I’m still reading Dennis Lim’s book about Hong Sang-soo’s film Tale Of Cinema, which is used to discuss the prolific auteur’s body of work. I’ve seen a lot of Sang-soo’s films this year, mainly due to the fact that many of them were added to SBS OnDemand. By seeing more than one of Sang-soo’s productions, you understand the recurring themes, actors and overall approach. The action is mainly characters talking, eating and drinking together. Reading further into Sang-soo’s filmmaking style, the fact that he writes scenes early in the morning on the day of shooting contributes to the understanding of unfolding creation to the narrative. Reducing the filmmaking apparatus to one camera, unbroken master shots with the occasional zoom-in, and simple locations (cafes, offices, bookstores, cinemas), and hence has been able to complete films quickly, often releasing two to three in a year (running times ranging from 90 minutes to an hour).
The Novelist’s Film (2022) made me think of a couple of things, one related to a thematic interest of the director’s and another more broader and outside of his thematic concerns. The main character is an acclaimed, popular novelist Jun-hee (Lee Hye-young, who was great as the lead in Sang-soo’s In Front Of Your Face) who takes a trip to a quieter area outside the city. Often Sang-soo includes meta elements in his movies and this film in particular seems to be a conversation across his characters about the director’s creative thinking. The novelist is a bit stuck, feeling uninspired to write, and through the story, she meets an actor who doesn’t work as much. There’s an air of pausing between characters who have artistic occupations, and the meeting provides inspiration to the novelist: she decides to make a short film with the actress Gil-soo (Kim Min-hee, Sang-soo’s partner and collaborator) inspired by her presence. Conversations revolve around getting older, resting, and whether a good life is bound up with being creatively productive or financially secure. Essentially the way forward reflects Sang-soo’s own practice, and in many ways the film is a knowing statement of purpose.

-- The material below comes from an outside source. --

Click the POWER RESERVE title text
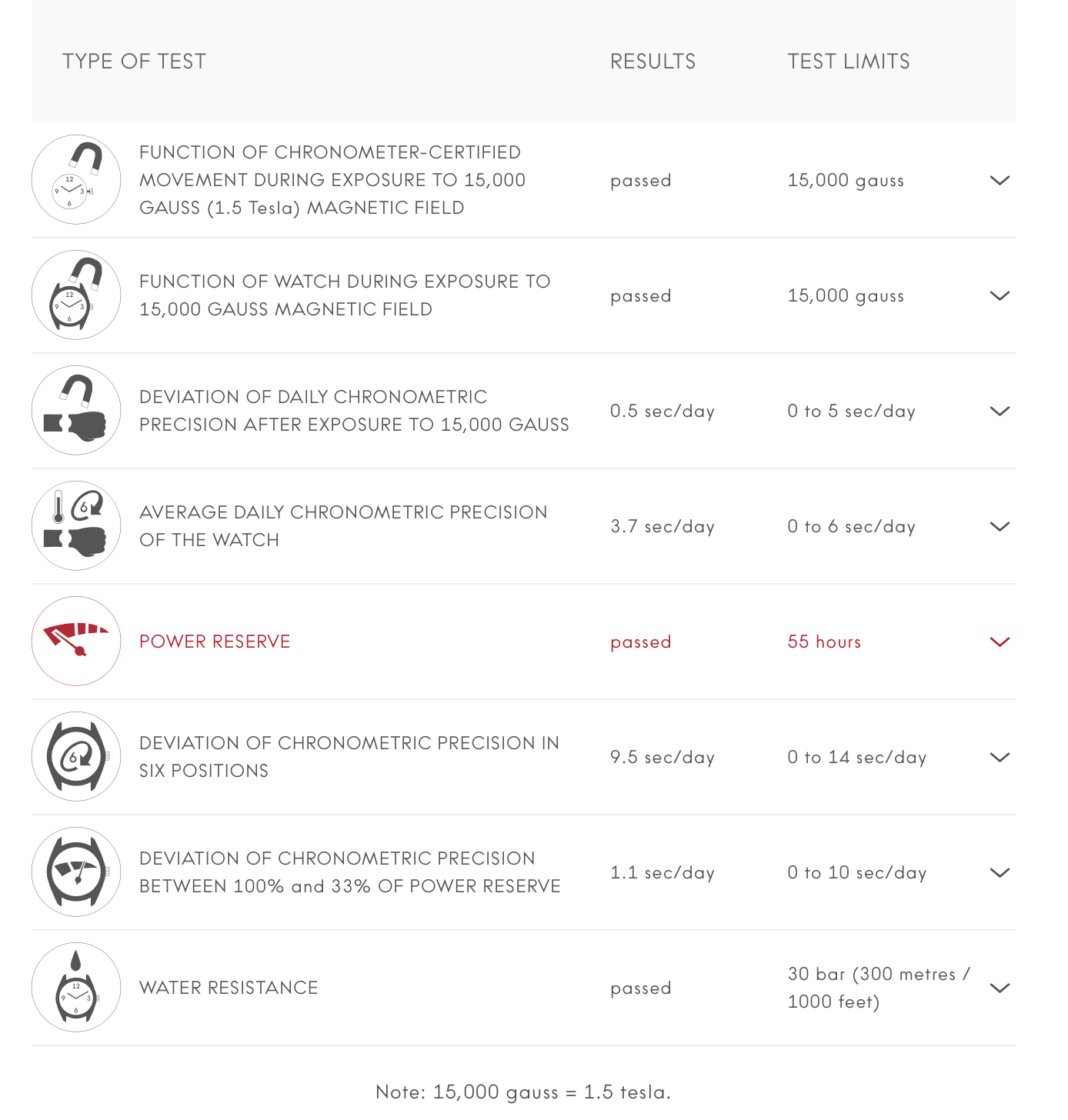 [x=215, y=642]
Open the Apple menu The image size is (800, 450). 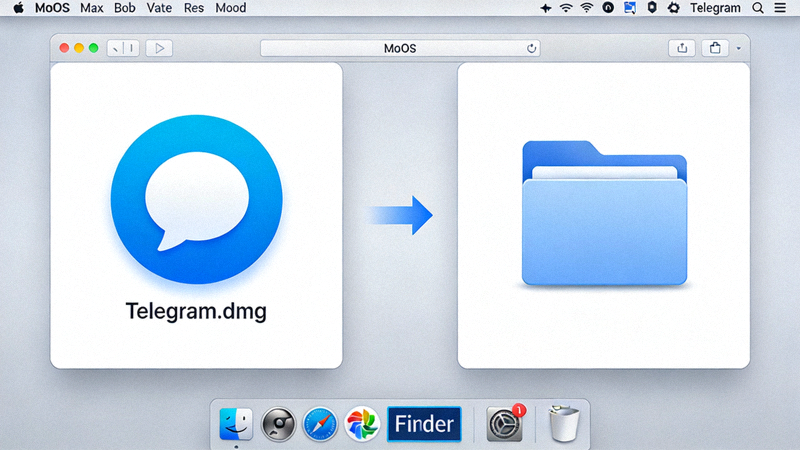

Outside of the meta element about creativity, I reflected upon the days, rarer now, where it would start with one thing, catching up with a friend, and then keep progressing unexpectedly. You decide to have one more drink, one location begets another, an aimless walk leads to an unexpected encounter. The Novelist’s Film takes place over one day and we follow the main character move without a plan, deciding to go for a walk and visit a tower, bumping into people she knows or meeting people for the first time. Both comedy and depth comes from observing the characters conversing, humour in the awkwardness between then, and emotion from what might be unsaid or bluntly imparted. The beauty of the film is how these two connections are tied together, that creativity and ideas are inspired by living life and letting things unfold rather than forcing them into prescribed work. Shot digitally in black and white, film assembles mundane environments like bookshops and restaurants and parks, which are rendered acutely, and occasionally finds visual poetry, such as when characters walk up the park steps into a white sky of nothingness.
Regular players appear such as Kwon Hae-hyo and Ki Joo-bong, and particularly Seo Young-hwa who always brings a grounded presence to Sang-soo’s movies. Would The Novelist’s Film be a good entry point to Hong Sang-soo? Possibly – it has a strong protagonist in the Novelist who does not hold back in some social situations, though the ending might be elusive without knowledge of Sang-soo’s history particularly with Kim Min-hee. The Woman Who Ran and Grass were the first ones I saw, and both are like a collection of scenes and either would be a good start. I would also recommend Tale Of Cinema and In Front Of Your Face.
Available on SBS On Demand. Recommended.